Digital Image Correlation
DIGITAL IMAGE CORRELATION
Digital Image Correlation, often referred to as DIC, is a 2D or 3D optical tracking technique used to measure deformation, vibration and strain in materials. DIC tracks a gray value pattern in subsets through digital imaging. You will often see this speckled pattern on objects such as aluminum, rubber, glass, and plastics. This technique is used for a variety of tests including torsion, tinsel, bending, or load testing. DIC can be used on very small or large testing areas.
For two-dimensional DIC tracking, a single high-speed camera can capture the deformation in a single plane. For three-dimensional DIC tracking, two high-speed cameras are need for simultaneous recording. By using multiple synchronized cameras along with DIC software, you can create 3D renderings of your object allowing you to enhance your visualization. Photron high-speed cameras are utilized by all DIC system integrators worldwide.
A camera’s minimum exposure time is often a critical factor in choosing a high-speed camera. Some very fast high-speed events require extremely short exposure times – sometimes even less than 1 microsecond – to stop the motion of those high-speed events. A camera’s ability to achieve a sub-microsecond exposure is dependent on two things. First, the camera’s sensor must be capable of performing such a short exposure. Second, the camera’s sensor must be sensitive enough that when it does utilize a sub-microsecond exposure it can capture enough photons of light during the exposure to be able to generate video that is of sufficient quality for analysis. A short exposure does no good if the end result is a sequence of images that are so dark that you cannot see what happened within the high-speed event.
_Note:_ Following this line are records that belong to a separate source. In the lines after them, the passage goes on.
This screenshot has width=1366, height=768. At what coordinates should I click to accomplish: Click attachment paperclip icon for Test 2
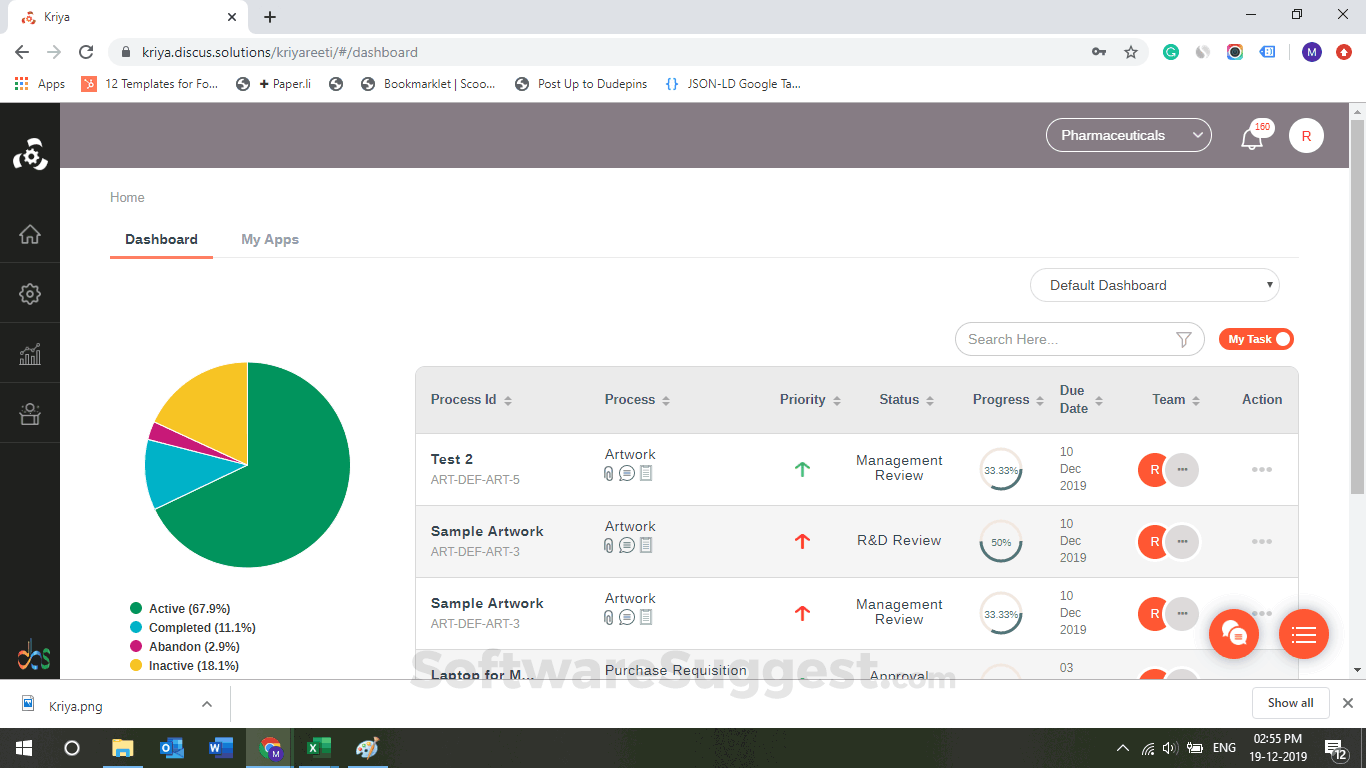pyautogui.click(x=609, y=473)
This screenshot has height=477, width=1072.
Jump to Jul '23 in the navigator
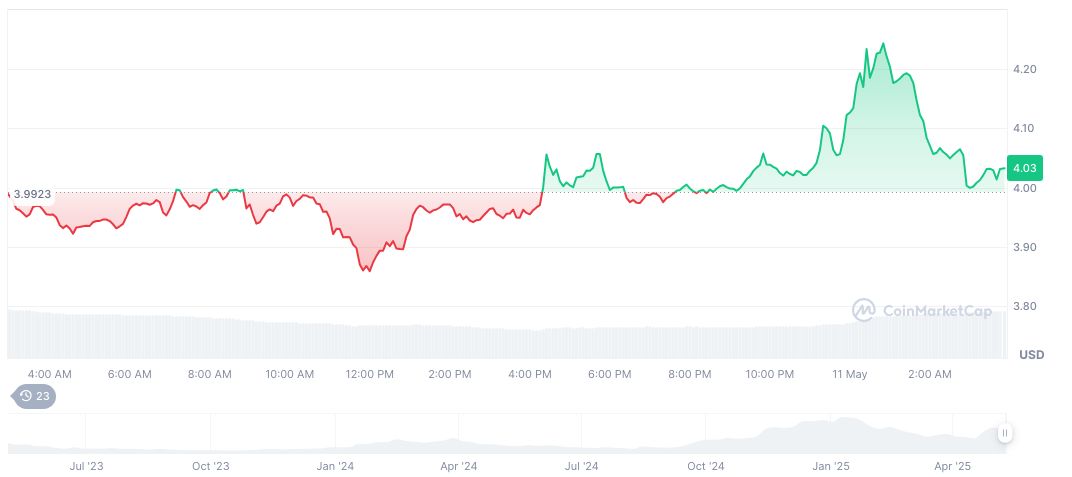pos(87,466)
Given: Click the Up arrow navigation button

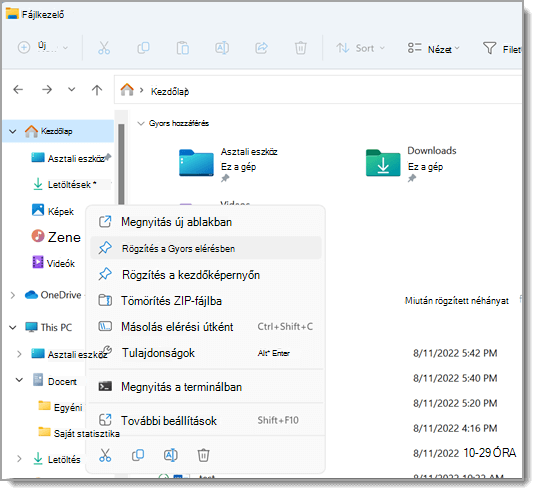Looking at the screenshot, I should point(97,90).
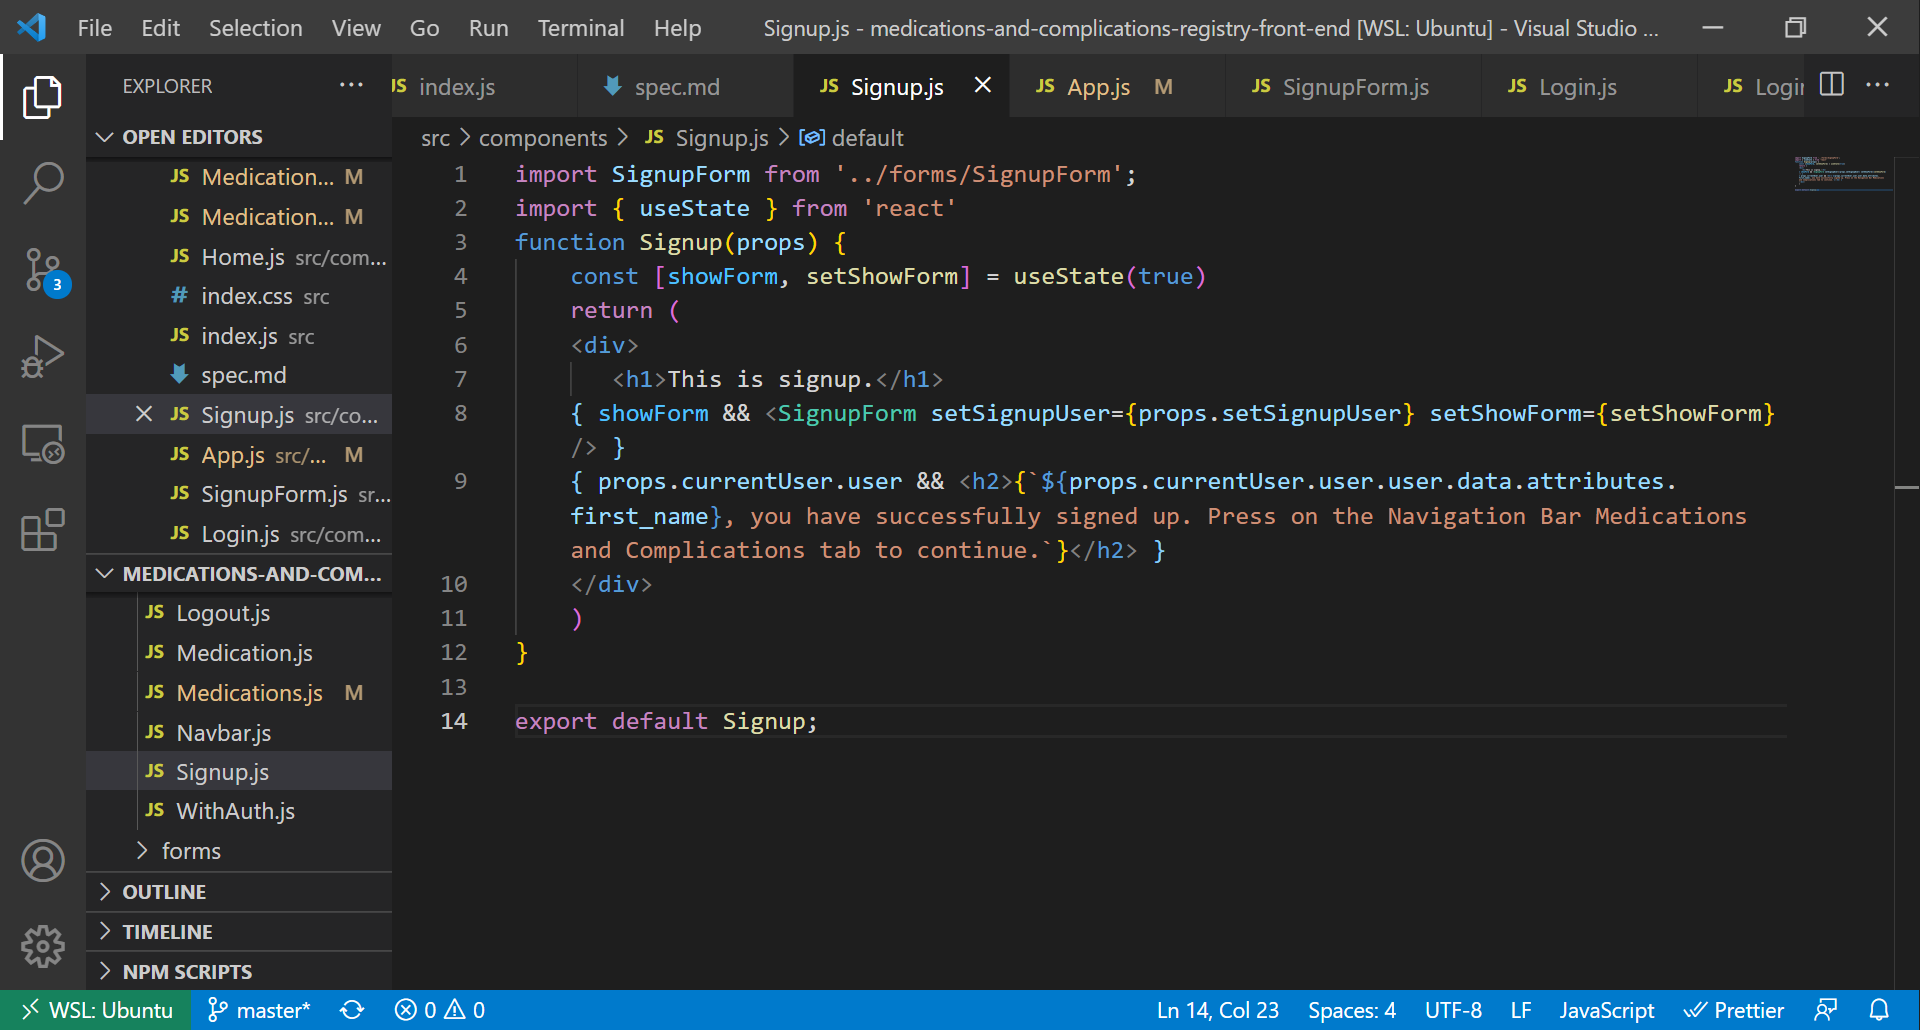The height and width of the screenshot is (1030, 1920).
Task: Open the Manage gear settings
Action: click(x=43, y=946)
Virtual Engineering Lab Using Photron High-Speed Cameras for Aviation Research
Wichita State University’s National Institute for Aviation Research (NIAR) is using high-speed digital cameras, manufactured by Photron, in their Virtual Engineering Laboratory in a variety of testing modes such as high-impact dynamic events.
Laboratory Director Gerardo Olivares uses Photron’s FASTCAM SA-Z models to capture high-resolution images of events that happen too fast for the eye to see. The SA-Z high-speed cameras capture up to 20,000 fps at full resolution of 1024 x 1024 pixels.